The day of our 20 week scan we sat in the same waiting area we had sat in for our two previous healthy pregnancies with all the other happy parents to be … we joked about which sex the baby might be placing our final bets… we were called in, we asked for them to tell us the sex…. then from that moment on the happiness left us like a light switch … the scan was going well, the vital organs and all the checks were being ticked off the list and everything was as it should be and then time went by and we still hadn’t been told the sex of our baby and more and more time was being spent focusing around our babies neck and face area and then the words every parent dreads to hear – ‘I’m sorry your baby appears to be showing something concerning’. We knew from his face, we knew from the room we were taken into (a small airy quiet room, with a bible on the window-sill, a box of tissues and a jug of water on the table), we knew that this was the room for ‘bad news’ … and from that very minute the nightmare began.
We were told that our baby was showing a growth/tumour/mass and that they they were unsure of its nature, around the neck/throat area … they told us they had seen this only once before. We were sent home in a blur of tears, confusion and heartbreak … before we left we asked to know the sex which seemed really unimportant now but we felt we needed to know for our boys at home, they were desperately excited to know.
We were taken back in and re-scanned …We were having a baby girl… everything I had ever dreamed of …that was the moment my husband, Daniel, broke down and cried…that most precious, special moment we longed to feel, the feeling our family was finally complete after waiting for such a long time was completely over shadowed by utter sadness and fear.

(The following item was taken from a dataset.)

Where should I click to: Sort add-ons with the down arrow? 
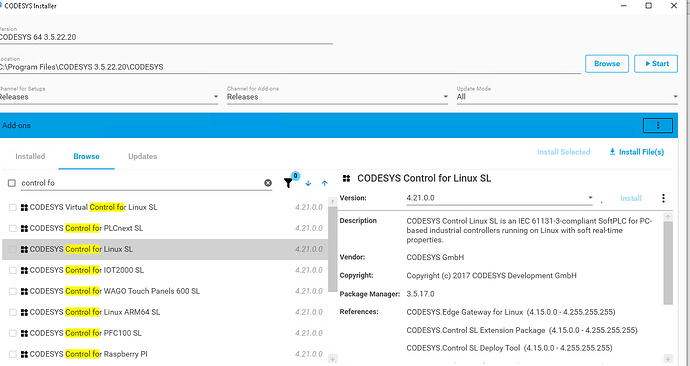pos(308,183)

I felt like we were living a nightmare and that I would wake up from it soon and be told we were having a healthy baby girl and be the happiest women on earth.
Sadly that was so, so far from reality…
We went home and had to face our boys and pretend everything was fine, it was not the special moment I envisioned. No gender reveal, no pictures to show them, just a pretend smile when inside I was devastated and heartbroken.
The next two weeks were full of appointments mainly at Southampton where we were given detailed scans to try and get a clearer picture of our baby’s condition but we were continued to be told bad news. Any hope we had was slowly getting taken away from us.
Consultants explained that our baby girl had a very rare condition (1 in 20,000). The mass was growing and would continue to grow on our baby’s neck and face throughout pregnancy. They explained the complex surgery our baby would need after birth to allow her to breathe on her own. At this stage they were very unclear if she would make term due to pressure on her heart pumping blood to the mass and explained the high risk at birth of her not being able to breathe alone.
They explained that our baby would need to be born at Southampton or possibly Great Ormond street hospital under a general Caesarean section and would need an EXIT procedure (a procedure where baby is born left attached to the placenta whilst they secure an airway by tracheostomy).
At every appointment they offered to discuss ‘options’ and of course we always declined to talk about that. We were absolutely not in a mind-set to give up or end our pregnancy no matter how frightening it all was. This was our baby girl we had waited and longed for so so long. She was here, wriggling about in my tummy, happy and healthy … apart from this awful mass growing around her neck and face.
At 22 weeks I began to feel emotionally exhausted, drained, numb and all round just awful. I’d cried myself to sleep every night since our 20 week scan, woke up every morning thinking about it. And I’m ashamed to say there were some days I wish it would just all go away and I could be happy again.
For me a massive turning point in my feelings towards our ‘options’ was the moment Southampton hospital did not give us the impression they could help us.
I am a mum already to two beautiful boys, they are my absolute world… they are both sensitive boys who don’t cope well with change and my oldest in particular worries a great deal. They are both ‘mummy’s boys’ and the thought of being away from them for long periods of time is heart wrenching. Southampton is not a million miles away and although not ideal it could possibly work with a lot of juggling but for our care to move to Great Ormond Street in London would be so far for what could be for an incredibly long amount of time. My boys need me as much as I need them and I just couldn’t be away from them for that long or for that distance.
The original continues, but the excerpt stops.